Ulan terbiyessiz ne biçim yazıyorsun öyle, kabak gibi göt yazılır mı? diyenleriniz olabilir. Yazdım ama bir okuyun bakalım neden yazdım. Sevdiğim bir alıntıdır efendim, bu da şuracıkta dursun istedim.
27 Şubat 2017
“Can Yücel yazılarında “göt” kelimesini açık açık kullandığı için dava edilmiş. Hakim karşısına çıkan Can Yücel savunmasını şu sözlerle bitirmiş; “Ne diyeyim hakim bey? Bizim köyde göte göt derler!” Bu savunmasının sonu, öncesinde de bir fıkra anlatmış. Fıkra da şuymuş efendim;”
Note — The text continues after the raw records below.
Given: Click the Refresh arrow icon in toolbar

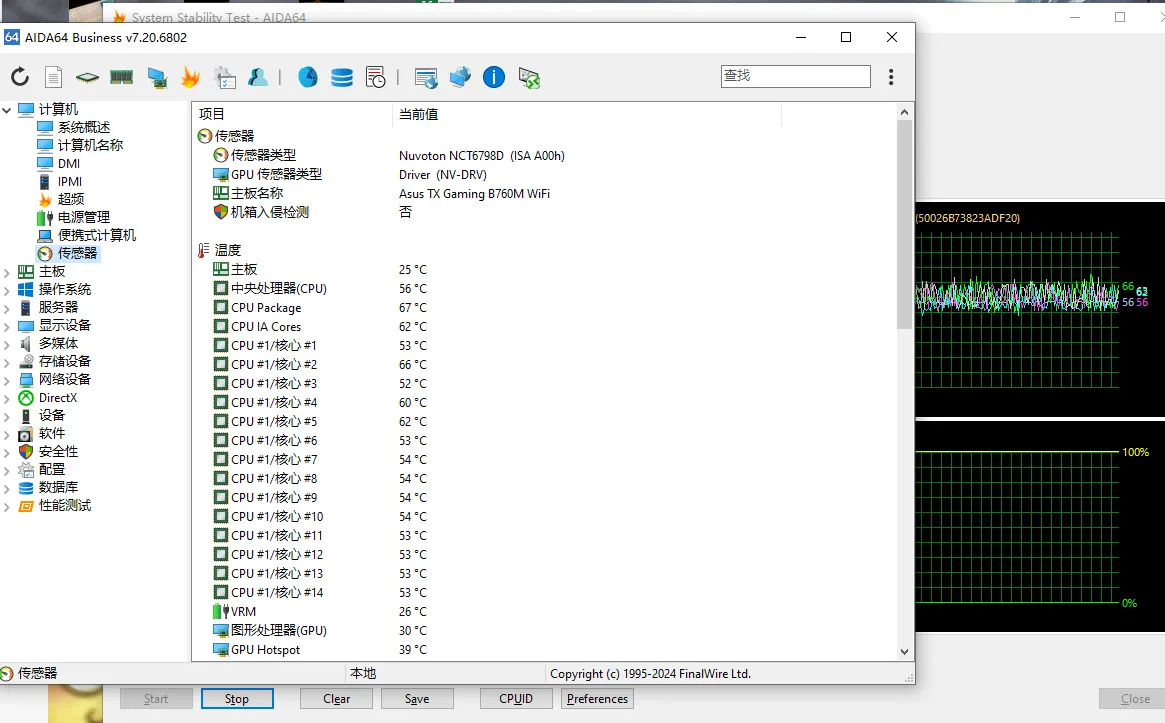Looking at the screenshot, I should coord(20,77).
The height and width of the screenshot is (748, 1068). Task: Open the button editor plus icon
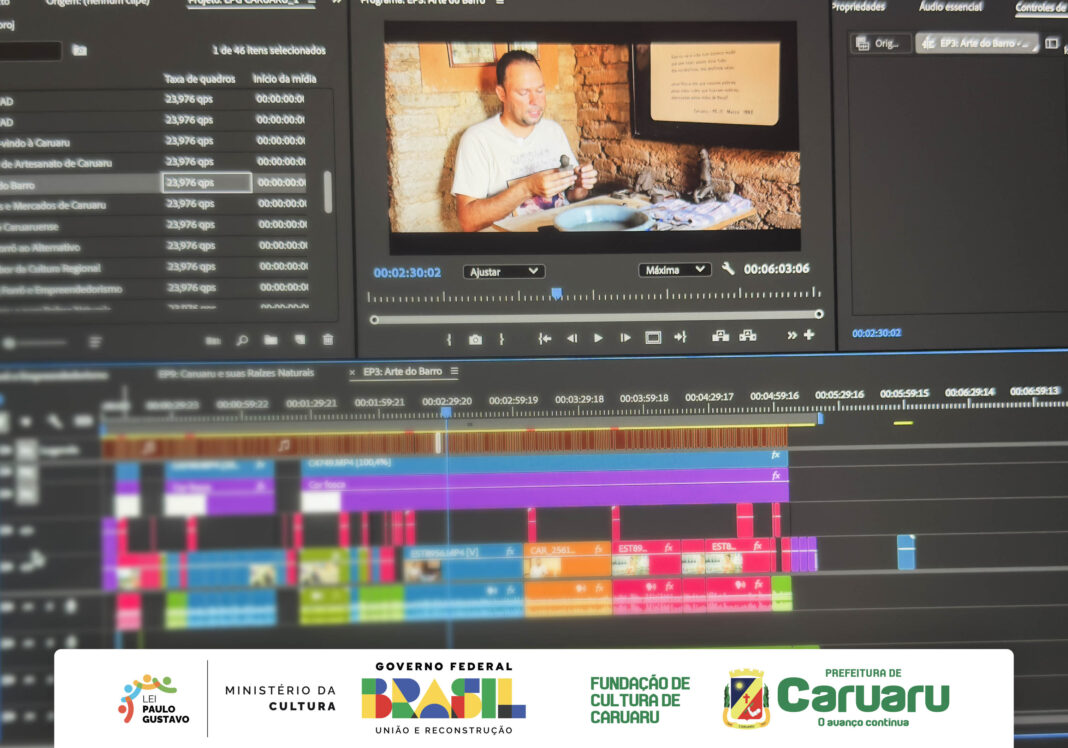809,335
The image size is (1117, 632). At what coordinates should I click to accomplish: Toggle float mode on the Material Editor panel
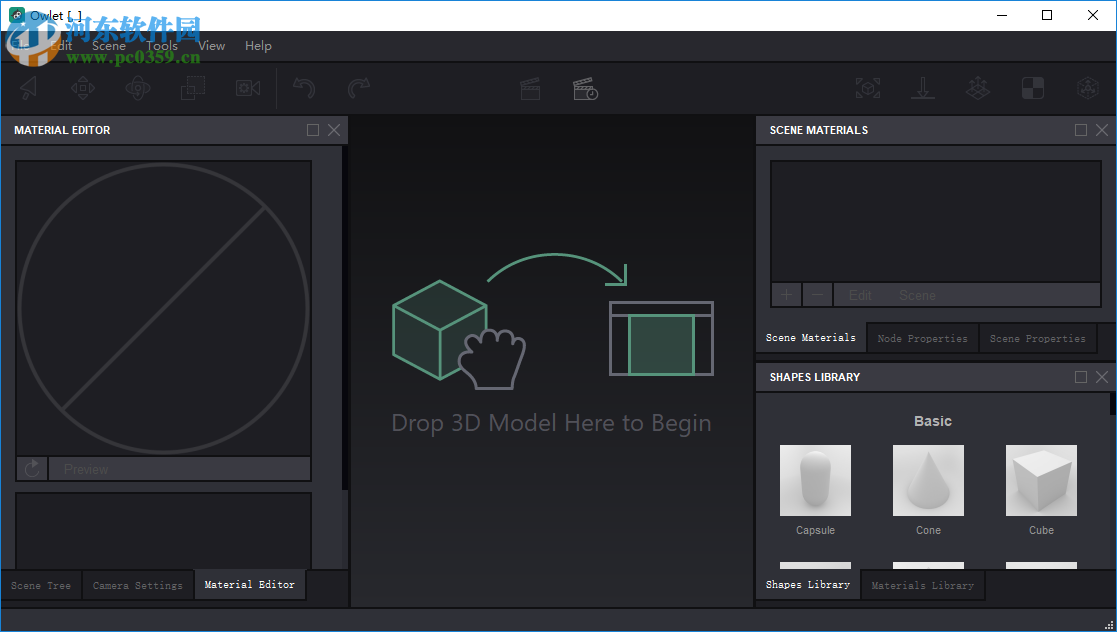(x=312, y=129)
Bir köyde ateşli bir hasta vardır, köylüler hastayı kasabaya doktora getirirler. Koca devletin koca doktoruna! Doktor hastaya fitil verir ve köye döndükleri gibi hastaya fitili anüsten vermelerini söyler.
Köylüler tabi “Tamam doktor bey” deyip köye giderler. Köydeki herkese sorarlar, en bilgelere bile, ama kimse anüs ne demektir bilemez. Bu nedenle bir türlü ilacı da veremezler hastaya. Hastanın durumu da gitgide kötüleşmektedir. Bunun üzerine köylü, doktora, koca devletin koca doktoruna telefon etmeye karar verir ama kimse buna yanaşmaz. Ne cüret değil mi? Doktoru arayacak bir köylü! Neyse durumun vahameti üzerine muhtar aramayı kabul eder. Bütün köylü toplanır santrale, muhtar arar, “Biz ne yapacağımızı bilemedik doktor bey” falan der. Karşıdan doktor bir şeyler söyler. Muhtar döner arkasına: “Makattan verin dedi doktor” der. Yine tüm köye sorarlar, komşu köylere birilerini yollayıp sordururlar falan ama makat ne bilen yoktur yine. Hasta gitti gidecek, ateşler içinde kıvranıyordur. İhtiyar meclisi toplanır. Son çare, doktorun bir kez daha aranmasına karar verilir. Yine kimse aramak istemez doktoru. Nihayetinde yine biri kandırılır, telefonun başına geçer, ama bir yandan söylenmektedir: “Çok kızacak doktor, çok!” diye.
Sonunda telefonu açar, durumu anlatır, doktor bir şeyler söyler yine. Telefondaki köylü, yüzü allak bullak, arkasını döner: “Ben çok kızacak demiştim size, götüne sokun dedi”.